Prospective Enjeux sociétaux

Fiche ODD n°16 - Paix, justice, et institutions efficaces

Tribune Fonda N°237 - Faire des ODD un projet de société - Mars 2018
Yannick Blanc
Yannick Blanc
Présentation et approche prospective de l'Objectif de développement durable n°16. Cette fiche est publiée dans le supplément au numéro 237 de la Tribune Fonda « Faire des ODD un projet de société ».
Fiche ODD n°16 - Paix, justice, et institutions efficaces

Promouvoir l’avènement de sociétés pacifiques et ouvertes à tous aux fins du développement durable, assurer l’accès de tous à la justice et mettre en place, à tous les niveaux, des institutions efficaces, responsables et ouvertes à tous.

## ÉNONCÉ
Dans quel numéro de la Tribune Fonda la fiche de l'extrait source est-elle publiée, s'il vous plaît ?

## EXTRAIT DE DONNÉES
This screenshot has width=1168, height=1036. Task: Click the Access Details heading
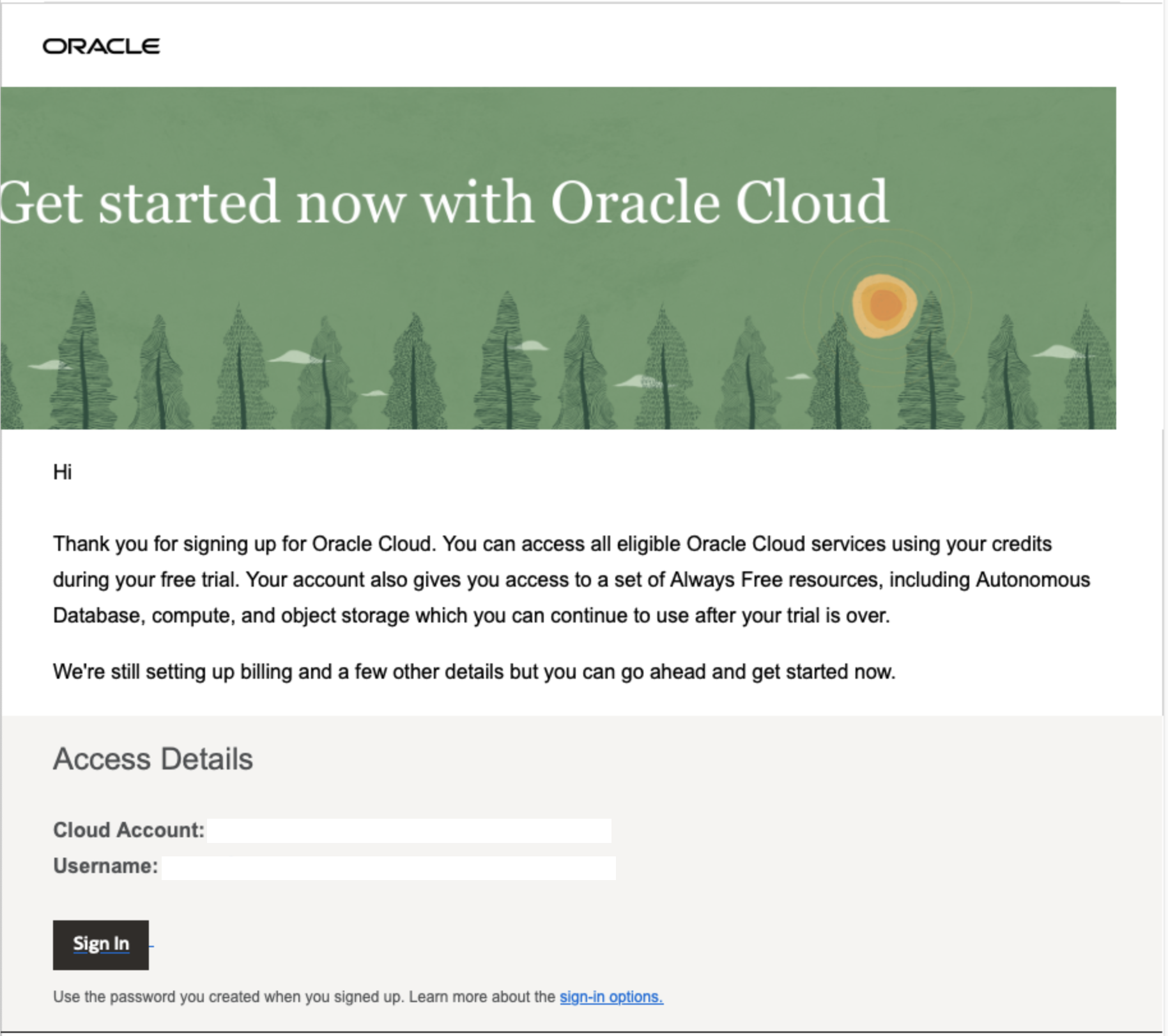coord(153,759)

## RÉPONSE FINALE
Dans le supplément au numéro 237 de la Tribune Fonda, « Faire des ODD un projet de société ».